Di qui, il collegamento con l’ipotesi di un tragico gioco fatale che, peraltro, é scaturito da contenuti e immagini rintracciate nelle chat scolastiche delle mamme che trattano il caso del cd. Jonathan Galindo, in pratica un uomo con il viso truccato da Pippo, molto inquietante e ben lontano dall’immagine goliardica di atmosfera disneyana.
La maschera, per una cattiva ironia della sorte, riprende, peraltro, le opere di travestimento operate un po’ per protesta un po’ provocatorie come rappresentazioni artistiche un po’ estreme, del make-up artist Samuel Canini, a cui a partire dal 2017 hanno derubato le immagini in cui lo stesso appare truccato e mascherato da Pippo in versione decisamente horror al fine di realizzarne macabri scherzi.
Quale che sia la verità, resta di fatto fortemente pressante l’esigenza emergente, sempre più emergente di fermarsi e fare una riflessione che compete a noi adulti, veri responsabili di queste sconcertanti storie.

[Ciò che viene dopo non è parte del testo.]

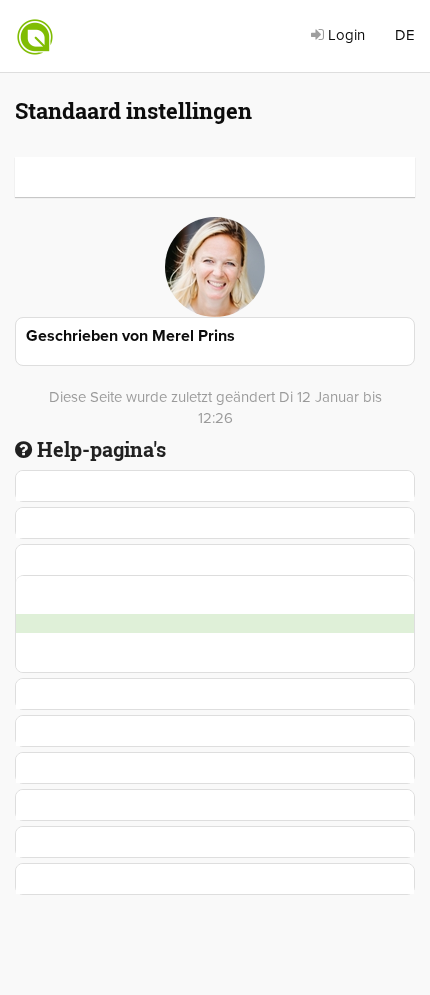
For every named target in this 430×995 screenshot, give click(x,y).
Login (344, 35)
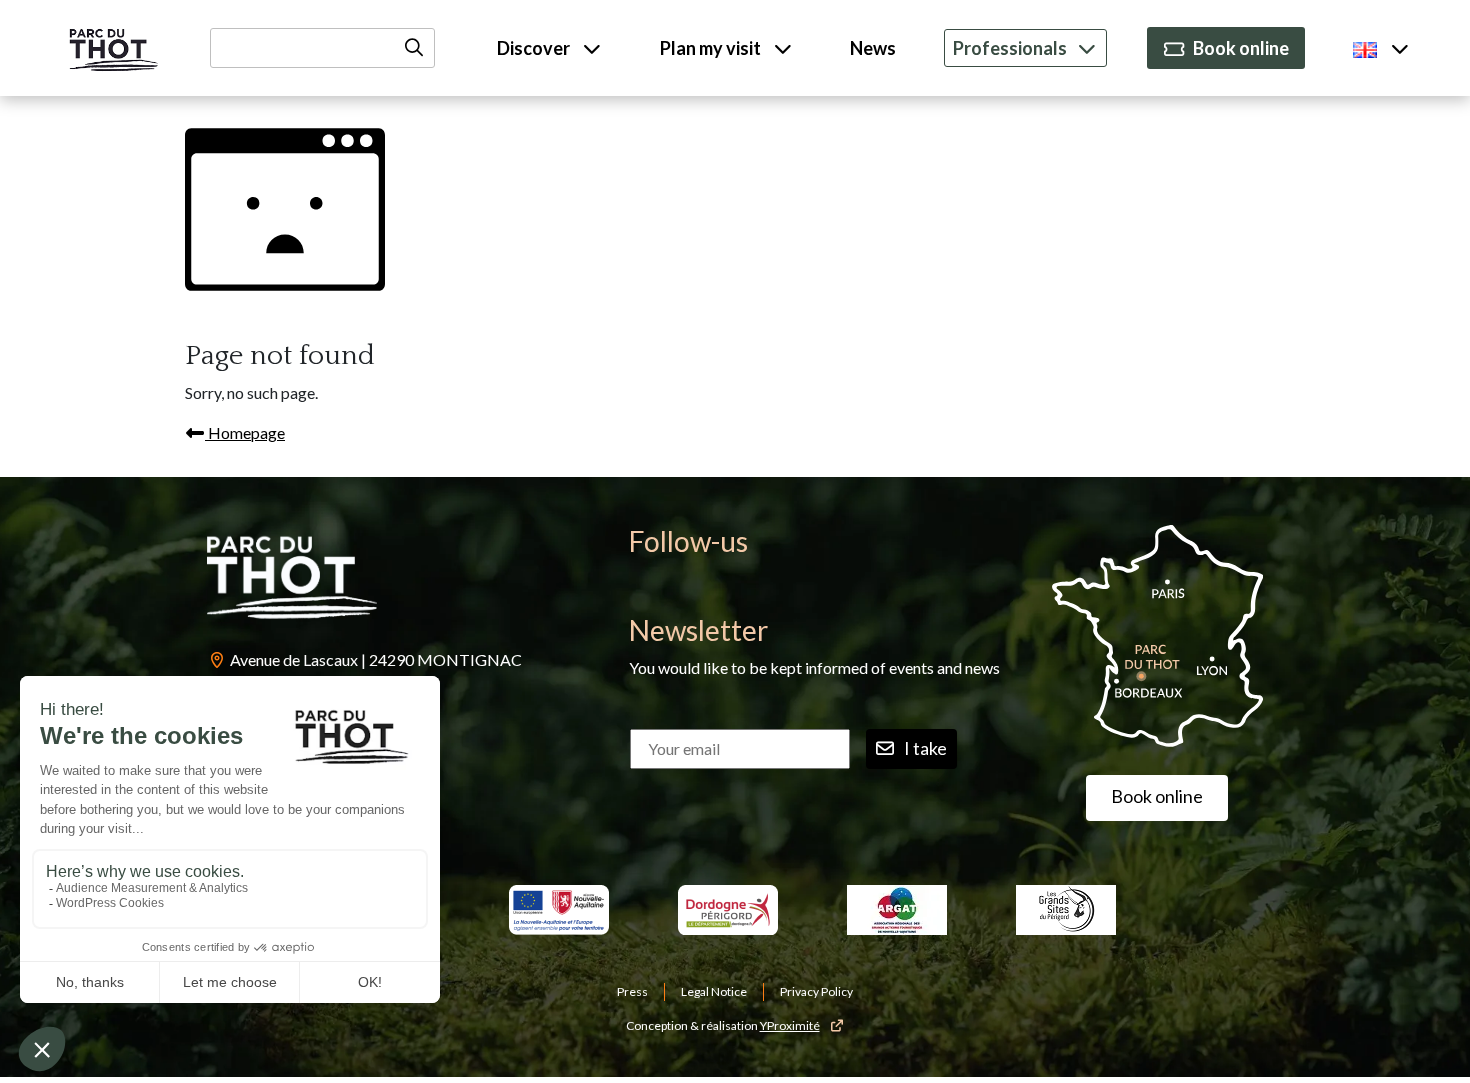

Falliamo tutti di fronte alla morte di un 11enne se sentiamo la responsabilità della mancanza di una educazione al web e alla prevenzione di un suo uso distorto, e alla consapevolezza di un uso monitorato e contenuto di certi mezzi, social, internet, giochi virtuali che sono sì grandi opportunità, relazionali, sociali, di integrazione e di “stare a passo con una sana tecnologia” per tutti e non solo per i ragazzi, ma che purtroppo nascondono anche tante insidie e tranelli subdoli in grado di turbare le nostre vite e indirizzare le nostre scelte, se si pensa anche al drammatico e diffuso fenomeno del cyberbullismo.
Ebbene una sorta di pedagogia del web e una sana educazione al mondo virtuale restano una delle più grandi carenze e deficitarie responsabilità del nostro attuale panorama culturale…a cui occorre porre rimedio se si vogliono tutelare i giovanissimi sempre più travolti dagli incubi di certi meccanismi perversi di Internet.
Il dramma del ragazzino napoletano spaventa tutti noi perché il silenzioso abbandono nel nulla è avvenuto per mano di un piccolo insospettabile giovane a disagio che anziché aprirsi alla vita ha deciso di porvi fine senza rivolgersi agli adulti per chiedere aiuto o per denunciare il proprio turbamento.
A mezzanotte, inquieto e sveglio, con a disposizione il suo smartphone, qualcosa o qualcuno lo ha convinto o terrorizzato di qualcosa…utilizzando argomenti particolarmente convincenti perché un ragazzino di 11 anni conosce bene la differenza tra bene e male, giusto ed ingiusto a meno che non sia stato soggiogato psicologicamente da chi ne conosceva bene le debolezze e fragilità.
Ma sono tutte illazioni senza riscontro nella realtà…gli interrogativi sono infiniti come la volontà disperata di poter premere un tasto di rewind e annullare quel momento…cancellarlo e impedire che una vita così preziosa andasse persa.